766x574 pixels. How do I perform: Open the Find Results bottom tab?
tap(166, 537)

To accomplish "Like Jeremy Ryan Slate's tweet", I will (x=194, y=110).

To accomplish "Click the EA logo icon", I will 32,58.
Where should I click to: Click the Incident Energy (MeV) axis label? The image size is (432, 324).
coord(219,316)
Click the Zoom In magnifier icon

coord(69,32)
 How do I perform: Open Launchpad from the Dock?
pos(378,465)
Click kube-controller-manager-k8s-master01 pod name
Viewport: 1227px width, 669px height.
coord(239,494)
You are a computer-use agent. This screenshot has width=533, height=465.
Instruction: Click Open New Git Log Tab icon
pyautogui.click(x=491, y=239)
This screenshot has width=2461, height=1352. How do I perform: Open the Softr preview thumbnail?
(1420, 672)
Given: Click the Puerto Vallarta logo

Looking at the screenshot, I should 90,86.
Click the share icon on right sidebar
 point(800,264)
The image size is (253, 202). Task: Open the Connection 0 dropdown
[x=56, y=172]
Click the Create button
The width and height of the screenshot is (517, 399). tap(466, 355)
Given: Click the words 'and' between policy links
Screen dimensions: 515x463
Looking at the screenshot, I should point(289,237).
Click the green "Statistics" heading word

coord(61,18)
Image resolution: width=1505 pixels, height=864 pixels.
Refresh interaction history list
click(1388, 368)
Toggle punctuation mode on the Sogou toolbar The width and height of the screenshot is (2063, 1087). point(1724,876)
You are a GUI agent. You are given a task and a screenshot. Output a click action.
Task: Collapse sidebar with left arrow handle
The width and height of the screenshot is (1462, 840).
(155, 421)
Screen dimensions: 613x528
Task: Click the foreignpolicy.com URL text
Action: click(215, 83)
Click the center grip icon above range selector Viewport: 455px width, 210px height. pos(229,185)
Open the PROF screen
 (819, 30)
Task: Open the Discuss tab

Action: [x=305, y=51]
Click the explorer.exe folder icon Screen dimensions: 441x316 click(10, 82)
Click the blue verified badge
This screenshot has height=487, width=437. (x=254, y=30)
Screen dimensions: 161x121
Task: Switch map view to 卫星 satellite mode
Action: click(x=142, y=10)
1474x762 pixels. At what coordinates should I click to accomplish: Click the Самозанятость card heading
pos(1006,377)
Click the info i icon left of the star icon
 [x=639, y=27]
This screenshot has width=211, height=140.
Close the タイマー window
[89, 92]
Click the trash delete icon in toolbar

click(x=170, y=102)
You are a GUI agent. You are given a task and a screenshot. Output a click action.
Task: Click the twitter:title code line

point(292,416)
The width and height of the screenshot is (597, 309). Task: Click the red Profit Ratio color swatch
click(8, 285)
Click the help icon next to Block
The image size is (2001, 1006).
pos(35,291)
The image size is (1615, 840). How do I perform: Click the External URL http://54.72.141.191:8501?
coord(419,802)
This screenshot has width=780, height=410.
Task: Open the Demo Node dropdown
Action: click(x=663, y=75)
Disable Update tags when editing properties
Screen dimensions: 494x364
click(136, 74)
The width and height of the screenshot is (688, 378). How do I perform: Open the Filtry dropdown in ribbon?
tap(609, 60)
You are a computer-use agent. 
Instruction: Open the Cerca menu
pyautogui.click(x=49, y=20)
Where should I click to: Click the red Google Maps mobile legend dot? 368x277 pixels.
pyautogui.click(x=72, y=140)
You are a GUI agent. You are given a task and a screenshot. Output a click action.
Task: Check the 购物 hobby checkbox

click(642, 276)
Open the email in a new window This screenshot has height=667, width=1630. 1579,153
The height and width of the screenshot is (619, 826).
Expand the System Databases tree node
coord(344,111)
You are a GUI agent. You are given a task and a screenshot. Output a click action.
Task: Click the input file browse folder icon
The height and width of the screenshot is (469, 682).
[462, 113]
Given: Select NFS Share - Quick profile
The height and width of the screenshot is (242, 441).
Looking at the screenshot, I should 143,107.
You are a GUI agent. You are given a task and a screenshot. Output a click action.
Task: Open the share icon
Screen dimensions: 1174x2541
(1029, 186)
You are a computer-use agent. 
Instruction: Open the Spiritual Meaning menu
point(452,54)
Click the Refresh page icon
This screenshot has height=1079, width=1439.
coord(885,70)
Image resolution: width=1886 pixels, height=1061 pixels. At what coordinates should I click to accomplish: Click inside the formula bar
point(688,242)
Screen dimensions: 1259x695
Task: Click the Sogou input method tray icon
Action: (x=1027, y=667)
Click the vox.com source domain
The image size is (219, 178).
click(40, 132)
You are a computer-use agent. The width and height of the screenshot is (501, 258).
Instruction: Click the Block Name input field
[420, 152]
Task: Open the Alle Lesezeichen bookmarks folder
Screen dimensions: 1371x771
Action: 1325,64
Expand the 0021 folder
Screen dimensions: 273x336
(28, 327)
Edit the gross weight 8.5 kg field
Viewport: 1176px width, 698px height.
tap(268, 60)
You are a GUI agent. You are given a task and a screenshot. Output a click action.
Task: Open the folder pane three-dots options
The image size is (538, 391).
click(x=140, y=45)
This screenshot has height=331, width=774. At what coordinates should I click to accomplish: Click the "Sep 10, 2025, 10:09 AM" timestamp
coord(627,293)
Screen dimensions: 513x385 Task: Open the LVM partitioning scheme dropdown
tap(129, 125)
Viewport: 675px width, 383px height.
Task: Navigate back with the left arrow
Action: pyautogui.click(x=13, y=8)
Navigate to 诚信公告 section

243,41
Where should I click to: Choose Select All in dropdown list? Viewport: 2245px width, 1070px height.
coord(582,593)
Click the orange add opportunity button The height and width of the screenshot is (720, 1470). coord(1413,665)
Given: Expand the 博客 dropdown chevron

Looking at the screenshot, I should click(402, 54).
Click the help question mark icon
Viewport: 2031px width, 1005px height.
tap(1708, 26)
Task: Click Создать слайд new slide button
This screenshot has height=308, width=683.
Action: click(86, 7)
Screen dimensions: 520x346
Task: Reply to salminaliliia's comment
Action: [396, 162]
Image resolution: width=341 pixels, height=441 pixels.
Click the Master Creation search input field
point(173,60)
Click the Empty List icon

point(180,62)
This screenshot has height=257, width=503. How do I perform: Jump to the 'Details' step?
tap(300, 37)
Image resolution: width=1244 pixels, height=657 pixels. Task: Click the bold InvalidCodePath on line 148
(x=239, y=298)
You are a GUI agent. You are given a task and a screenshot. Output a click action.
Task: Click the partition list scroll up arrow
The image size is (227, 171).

(THE TASK) Please render every line of the items above as a JSON list of strings, one string per line, leaving out blank lines.

(FULL OUTPUT)
[
  "766x574 pixels. How do I perform: Open the Find Results bottom tab?",
  "tap(166, 537)",
  "To accomplish \"Like Jeremy Ryan Slate's tweet\", I will (x=194, y=110).",
  "To accomplish \"Click the EA logo icon\", I will 32,58.",
  "Where should I click to: Click the Incident Energy (MeV) axis label? The image size is (432, 324).",
  "coord(219,316)",
  "Click the Zoom In magnifier icon",
  "coord(69,32)",
  " How do I perform: Open Launchpad from the Dock?",
  "pos(378,465)",
  "Click kube-controller-manager-k8s-master01 pod name",
  "Viewport: 1227px width, 669px height.",
  "coord(239,494)",
  "You are a computer-use agent. This screenshot has width=533, height=465.",
  "Instruction: Click Open New Git Log Tab icon",
  "pyautogui.click(x=491, y=239)",
  "This screenshot has width=2461, height=1352. How do I perform: Open the Softr preview thumbnail?",
  "(1420, 672)",
  "Given: Click the Puerto Vallarta logo",
  "Looking at the screenshot, I should 90,86.",
  "Click the share icon on right sidebar",
  " point(800,264)",
  "The image size is (253, 202). Task: Open the Connection 0 dropdown",
  "[x=56, y=172]",
  "Click the Create button",
  "The width and height of the screenshot is (517, 399). tap(466, 355)",
  "Given: Click the words 'and' between policy links",
  "Screen dimensions: 515x463",
  "Looking at the screenshot, I should point(289,237).",
  "Click the green \"Statistics\" heading word",
  "coord(61,18)",
  "Image resolution: width=1505 pixels, height=864 pixels.",
  "Refresh interaction history list",
  "click(1388, 368)",
  "Toggle punctuation mode on the Sogou toolbar The width and height of the screenshot is (2063, 1087). point(1724,876)",
  "You are a GUI agent. You are given a task and a screenshot. Output a click action.",
  "Task: Collapse sidebar with left arrow handle",
  "The width and height of the screenshot is (1462, 840).",
  "(155, 421)",
  "Screen dimensions: 613x528",
  "Task: Click the foreignpolicy.com URL text",
  "Action: click(215, 83)",
  "Click the center grip icon above range selector Viewport: 455px width, 210px height. pos(229,185)",
  "Open the PROF screen",
  " (819, 30)",
  "Task: Open the Discuss tab",
  "Action: [x=305, y=51]",
  "Click the explorer.exe folder icon Screen dimensions: 441x316 click(10, 82)",
  "Click the blue verified badge",
  "This screenshot has height=487, width=437. (x=254, y=30)",
  "Screen dimensions: 161x121",
  "Task: Switch map view to 卫星 satellite mode",
  "Action: click(x=142, y=10)",
  "1474x762 pixels. At what coordinates should I click to accomplish: Click the Самозанятость card heading",
  "pos(1006,377)",
  "Click the info i icon left of the star icon",
  " [x=639, y=27]",
  "This screenshot has width=211, height=140.",
  "Close the タイマー window",
  "[89, 92]",
  "Click the trash delete icon in toolbar",
  "click(x=170, y=102)",
  "You are a GUI agent. You are given a task and a screenshot. Output a click action.",
  "Task: Click the twitter:title code line",
  "point(292,416)",
  "The width and height of the screenshot is (597, 309). Task: Click the red Profit Ratio color swatch",
  "click(8, 285)",
  "Click the help icon next to Block",
  "The image size is (2001, 1006).",
  "pos(35,291)",
  "The image size is (1615, 840). How do I perform: Click the External URL http://54.72.141.191:8501?",
  "coord(419,802)",
  "This screenshot has width=780, height=410.",
  "Task: Open the Demo Node dropdown",
  "Action: click(x=663, y=75)",
  "Disable Update tags when editing properties",
  "Screen dimensions: 494x364",
  "click(136, 74)",
  "The width and height of the screenshot is (688, 378). How do I perform: Open the Filtry dropdown in ribbon?",
  "tap(609, 60)",
  "You are a computer-use agent. ",
  "Instruction: Open the Cerca menu",
  "pyautogui.click(x=49, y=20)",
  "Where should I click to: Click the red Google Maps mobile legend dot? 368x277 pixels.",
  "pyautogui.click(x=72, y=140)",
  "You are a GUI agent. You are given a task and a screenshot. Output a click action.",
  "Task: Check the 购物 hobby checkbox",
  "click(642, 276)",
  "Open the email in a new window This screenshot has height=667, width=1630. 1579,153",
  "The height and width of the screenshot is (619, 826).",
  "Expand the System Databases tree node",
  "coord(344,111)",
  "You are a GUI agent. You are given a task and a screenshot. Output a click action.",
  "Task: Click the input file browse folder icon",
  "The height and width of the screenshot is (469, 682).",
  "[462, 113]",
  "Given: Select NFS Share - Quick profile",
  "The height and width of the screenshot is (242, 441).",
  "Looking at the screenshot, I should 143,107.",
  "You are a GUI agent. You are given a task and a screenshot. Output a click action.",
  "Task: Open the share icon",
  "Screen dimensions: 1174x2541",
  "(1029, 186)",
  "You are a computer-use agent. ",
  "Instruction: Open the Spiritual Meaning menu",
  "point(452,54)",
  "Click the Refresh page icon",
  "This screenshot has height=1079, width=1439.",
  "coord(885,70)",
  "Image resolution: width=1886 pixels, height=1061 pixels. At what coordinates should I click to accomplish: Click inside the formula bar",
  "point(688,242)",
  "Screen dimensions: 1259x695",
  "Task: Click the Sogou input method tray icon",
  "Action: (x=1027, y=667)",
  "Click the vox.com source domain",
  "The image size is (219, 178).",
  "click(40, 132)",
  "You are a computer-use agent. The width and height of the screenshot is (501, 258).",
  "Instruction: Click the Block Name input field",
  "[420, 152]",
  "Task: Open the Alle Lesezeichen bookmarks folder",
  "Screen dimensions: 1371x771",
  "Action: 1325,64",
  "Expand the 0021 folder",
  "Screen dimensions: 273x336",
  "(28, 327)",
  "Edit the gross weight 8.5 kg field",
  "Viewport: 1176px width, 698px height.",
  "tap(268, 60)",
  "You are a GUI agent. You are given a task and a screenshot. Output a click action.",
  "Task: Open the folder pane three-dots options",
  "The image size is (538, 391).",
  "click(x=140, y=45)",
  "This screenshot has height=331, width=774. At what coordinates should I click to accomplish: Click the \"Sep 10, 2025, 10:09 AM\" timestamp",
  "coord(627,293)",
  "Screen dimensions: 513x385 Task: Open the LVM partitioning scheme dropdown",
  "tap(129, 125)",
  "Viewport: 675px width, 383px height.",
  "Task: Navigate back with the left arrow",
  "Action: pyautogui.click(x=13, y=8)",
  "Navigate to 诚信公告 section",
  "243,41",
  "Where should I click to: Choose Select All in dropdown list? Viewport: 2245px width, 1070px height.",
  "coord(582,593)",
  "Click the orange add opportunity button The height and width of the screenshot is (720, 1470). coord(1413,665)",
  "Given: Expand the 博客 dropdown chevron",
  "Looking at the screenshot, I should click(402, 54).",
  "Click the help question mark icon",
  "Viewport: 2031px width, 1005px height.",
  "tap(1708, 26)",
  "Task: Click Создать слайд new slide button",
  "This screenshot has height=308, width=683.",
  "Action: click(86, 7)",
  "Screen dimensions: 520x346",
  "Task: Reply to salminaliliia's comment",
  "Action: [396, 162]",
  "Image resolution: width=341 pixels, height=441 pixels.",
  "Click the Master Creation search input field",
  "point(173,60)",
  "Click the Empty List icon",
  "point(180,62)",
  "This screenshot has height=257, width=503. How do I perform: Jump to the 'Details' step?",
  "tap(300, 37)",
  "Image resolution: width=1244 pixels, height=657 pixels. Task: Click the bold InvalidCodePath on line 148",
  "(x=239, y=298)",
  "You are a GUI agent. You are given a task and a screenshot. Output a click action.",
  "Task: Click the partition list scroll up arrow",
  "The image size is (227, 171)."
]